I do see that x^n is decreasing for 0<x<1, but I thought here things may be different since x depends on n. For large n, it seems that (n/(n+1))^(n+1) ~= .367879

 

[AKG]

xⁿ is decreasing on (-1,0] and increasing on [0,1). (n/n+1)ⁿ⁺¹ is increasing. Consider n as a real variable, and show that it is increasing on n > 1, by showing that the derivative is always positive. If we let f(n) be that expression above, then

f(n) = e^log(f(n)) = e^{(n+1)log(n/n+1)}

compute f'(n), and show that it is always positive. It will be helpful to know the Taylor expansion of log(1+1/x) for x > 1.

 

[Hurkyl]

For large n, it seems that (n/(n+1))^(n+1) ~= .367879

You can do better than that! After all, you're simply asking for the limit of

(1 - 1/(n+1))^(n+1),​

right?Incidentally, there's an easy way to find a sequence {x_n} such that (x_n)^n obviously doesn't converge to zero.But here's the easy way to tackle this problem: if the sequence f^(n) (x) were to converge uniformly to the zero function, then what do you know about the suprema of the f^(n) (x)?

 

[mattmns]

You can do better than that! After all, you're simply asking for the limit of

(1 - 1/(n+1))^(n+1),​

right?


Incidentally, there's an easy way to find a sequence {x_n} such that (x_n)^n obviously doesn't converge to zero.

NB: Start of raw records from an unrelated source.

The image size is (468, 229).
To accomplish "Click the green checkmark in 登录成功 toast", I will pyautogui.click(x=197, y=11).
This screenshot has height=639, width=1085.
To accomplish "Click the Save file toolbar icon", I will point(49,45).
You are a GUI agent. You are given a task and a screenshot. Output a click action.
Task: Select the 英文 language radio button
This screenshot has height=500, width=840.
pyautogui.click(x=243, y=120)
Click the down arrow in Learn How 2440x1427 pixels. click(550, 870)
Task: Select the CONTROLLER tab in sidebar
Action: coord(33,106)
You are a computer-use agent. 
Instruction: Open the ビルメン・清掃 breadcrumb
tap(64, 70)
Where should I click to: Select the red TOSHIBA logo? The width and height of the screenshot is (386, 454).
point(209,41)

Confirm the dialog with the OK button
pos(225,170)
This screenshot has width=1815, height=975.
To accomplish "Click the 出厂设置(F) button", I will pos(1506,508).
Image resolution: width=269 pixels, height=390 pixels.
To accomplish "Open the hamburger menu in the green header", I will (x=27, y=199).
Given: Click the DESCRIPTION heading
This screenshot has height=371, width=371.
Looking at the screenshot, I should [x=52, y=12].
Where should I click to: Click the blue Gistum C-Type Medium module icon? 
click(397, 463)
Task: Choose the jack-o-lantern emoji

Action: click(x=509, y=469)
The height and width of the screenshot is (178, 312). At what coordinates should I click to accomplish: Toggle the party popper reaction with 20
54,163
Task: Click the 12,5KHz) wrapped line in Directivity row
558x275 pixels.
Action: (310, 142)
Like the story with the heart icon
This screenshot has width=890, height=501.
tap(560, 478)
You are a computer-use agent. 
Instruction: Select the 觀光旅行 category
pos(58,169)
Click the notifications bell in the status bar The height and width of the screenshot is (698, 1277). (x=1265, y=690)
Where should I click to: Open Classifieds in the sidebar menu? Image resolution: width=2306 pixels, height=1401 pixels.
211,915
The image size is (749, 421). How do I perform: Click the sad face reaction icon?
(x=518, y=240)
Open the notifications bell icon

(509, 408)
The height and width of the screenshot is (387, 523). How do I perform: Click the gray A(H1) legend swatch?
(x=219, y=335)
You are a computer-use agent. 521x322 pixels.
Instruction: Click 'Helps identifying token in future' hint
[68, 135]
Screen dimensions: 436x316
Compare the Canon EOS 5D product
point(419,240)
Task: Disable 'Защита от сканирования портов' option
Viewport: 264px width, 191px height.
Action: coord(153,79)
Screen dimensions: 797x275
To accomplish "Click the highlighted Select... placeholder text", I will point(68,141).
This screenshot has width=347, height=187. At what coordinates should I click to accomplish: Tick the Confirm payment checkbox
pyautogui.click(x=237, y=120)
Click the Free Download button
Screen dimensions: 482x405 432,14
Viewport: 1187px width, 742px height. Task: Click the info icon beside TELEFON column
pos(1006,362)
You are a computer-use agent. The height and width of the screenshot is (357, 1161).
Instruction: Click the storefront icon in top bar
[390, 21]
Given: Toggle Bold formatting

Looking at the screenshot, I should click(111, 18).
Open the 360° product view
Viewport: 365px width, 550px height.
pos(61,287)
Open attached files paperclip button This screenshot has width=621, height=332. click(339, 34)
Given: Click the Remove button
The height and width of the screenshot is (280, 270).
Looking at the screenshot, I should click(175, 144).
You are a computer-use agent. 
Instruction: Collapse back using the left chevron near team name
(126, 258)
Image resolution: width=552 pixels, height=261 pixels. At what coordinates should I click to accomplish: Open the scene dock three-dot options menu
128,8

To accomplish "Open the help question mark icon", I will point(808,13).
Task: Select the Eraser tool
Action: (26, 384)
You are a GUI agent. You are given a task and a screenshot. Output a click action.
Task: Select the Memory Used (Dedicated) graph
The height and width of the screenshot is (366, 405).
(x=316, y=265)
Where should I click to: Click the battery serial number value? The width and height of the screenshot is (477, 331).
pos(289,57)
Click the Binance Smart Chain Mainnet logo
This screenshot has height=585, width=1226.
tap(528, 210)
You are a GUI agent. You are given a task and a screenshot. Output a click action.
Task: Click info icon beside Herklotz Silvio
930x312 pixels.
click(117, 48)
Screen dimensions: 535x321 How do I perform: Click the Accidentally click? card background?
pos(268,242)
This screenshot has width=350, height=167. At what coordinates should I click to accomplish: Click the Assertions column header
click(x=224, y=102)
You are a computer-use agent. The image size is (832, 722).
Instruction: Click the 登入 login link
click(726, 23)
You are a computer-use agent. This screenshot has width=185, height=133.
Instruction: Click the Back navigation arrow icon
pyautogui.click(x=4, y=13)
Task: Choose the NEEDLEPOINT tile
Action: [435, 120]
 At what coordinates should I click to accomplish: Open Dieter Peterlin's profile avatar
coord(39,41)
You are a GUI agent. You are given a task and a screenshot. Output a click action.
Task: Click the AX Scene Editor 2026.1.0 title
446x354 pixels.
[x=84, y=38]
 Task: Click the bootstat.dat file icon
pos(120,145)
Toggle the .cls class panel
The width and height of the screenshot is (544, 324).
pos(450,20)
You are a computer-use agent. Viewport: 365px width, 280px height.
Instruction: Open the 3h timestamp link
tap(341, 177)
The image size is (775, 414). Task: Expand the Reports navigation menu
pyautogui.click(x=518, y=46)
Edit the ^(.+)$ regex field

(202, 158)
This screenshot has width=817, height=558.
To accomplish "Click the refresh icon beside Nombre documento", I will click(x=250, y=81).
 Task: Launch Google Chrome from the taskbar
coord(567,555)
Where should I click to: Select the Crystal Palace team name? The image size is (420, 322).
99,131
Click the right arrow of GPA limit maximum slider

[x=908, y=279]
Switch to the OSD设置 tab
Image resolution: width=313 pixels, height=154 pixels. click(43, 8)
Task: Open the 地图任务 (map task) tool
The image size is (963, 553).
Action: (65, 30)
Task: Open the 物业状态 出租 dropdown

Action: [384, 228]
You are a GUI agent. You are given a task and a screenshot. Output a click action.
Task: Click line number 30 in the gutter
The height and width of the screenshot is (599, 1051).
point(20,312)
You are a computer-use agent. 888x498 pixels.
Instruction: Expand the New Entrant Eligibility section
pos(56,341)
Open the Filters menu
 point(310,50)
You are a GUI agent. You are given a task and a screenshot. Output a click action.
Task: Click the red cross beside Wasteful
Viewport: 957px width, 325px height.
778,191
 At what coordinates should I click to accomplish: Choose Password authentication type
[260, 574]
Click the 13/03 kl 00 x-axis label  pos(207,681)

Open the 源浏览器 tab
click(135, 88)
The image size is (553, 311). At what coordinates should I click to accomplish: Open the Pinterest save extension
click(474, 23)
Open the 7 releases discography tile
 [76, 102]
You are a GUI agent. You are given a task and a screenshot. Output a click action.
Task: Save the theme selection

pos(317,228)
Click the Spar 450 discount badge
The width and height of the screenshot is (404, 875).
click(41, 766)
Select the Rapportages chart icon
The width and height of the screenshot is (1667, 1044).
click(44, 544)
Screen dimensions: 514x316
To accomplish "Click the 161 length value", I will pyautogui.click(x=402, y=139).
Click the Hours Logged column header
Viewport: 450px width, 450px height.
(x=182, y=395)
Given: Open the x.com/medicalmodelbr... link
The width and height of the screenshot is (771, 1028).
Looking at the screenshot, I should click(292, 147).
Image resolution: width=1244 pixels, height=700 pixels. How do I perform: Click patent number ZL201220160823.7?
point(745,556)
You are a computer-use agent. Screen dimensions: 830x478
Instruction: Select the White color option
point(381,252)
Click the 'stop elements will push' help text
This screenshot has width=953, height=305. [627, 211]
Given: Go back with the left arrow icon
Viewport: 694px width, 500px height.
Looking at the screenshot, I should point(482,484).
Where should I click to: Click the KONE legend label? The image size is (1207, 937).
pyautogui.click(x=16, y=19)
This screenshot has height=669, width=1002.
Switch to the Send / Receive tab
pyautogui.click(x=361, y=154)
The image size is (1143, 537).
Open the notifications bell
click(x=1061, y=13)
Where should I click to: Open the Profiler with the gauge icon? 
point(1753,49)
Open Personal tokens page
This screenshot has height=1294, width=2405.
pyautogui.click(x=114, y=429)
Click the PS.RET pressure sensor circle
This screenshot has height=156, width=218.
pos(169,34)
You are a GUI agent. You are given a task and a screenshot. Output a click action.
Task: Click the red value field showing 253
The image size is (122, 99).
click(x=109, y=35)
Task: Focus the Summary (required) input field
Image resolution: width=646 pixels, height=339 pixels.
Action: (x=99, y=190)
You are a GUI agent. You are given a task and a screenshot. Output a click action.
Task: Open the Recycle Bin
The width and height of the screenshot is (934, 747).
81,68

I would think those limits were the same, and would have the same value. Perhaps my calculator is not quite correct (or I am misunderstanding something), but it evaluates both limits (as $n \to \infty$) as .367879.

But here's the easy way to tackle this problem: if the sequence f^(n) (x) were to converge uniformly to the zero function, then what do you know about the suprema of the f^(n) (x)?

I am guessing the supremum would be 0, and in which case we evaluate at some point (other than zero) and get a contradiction.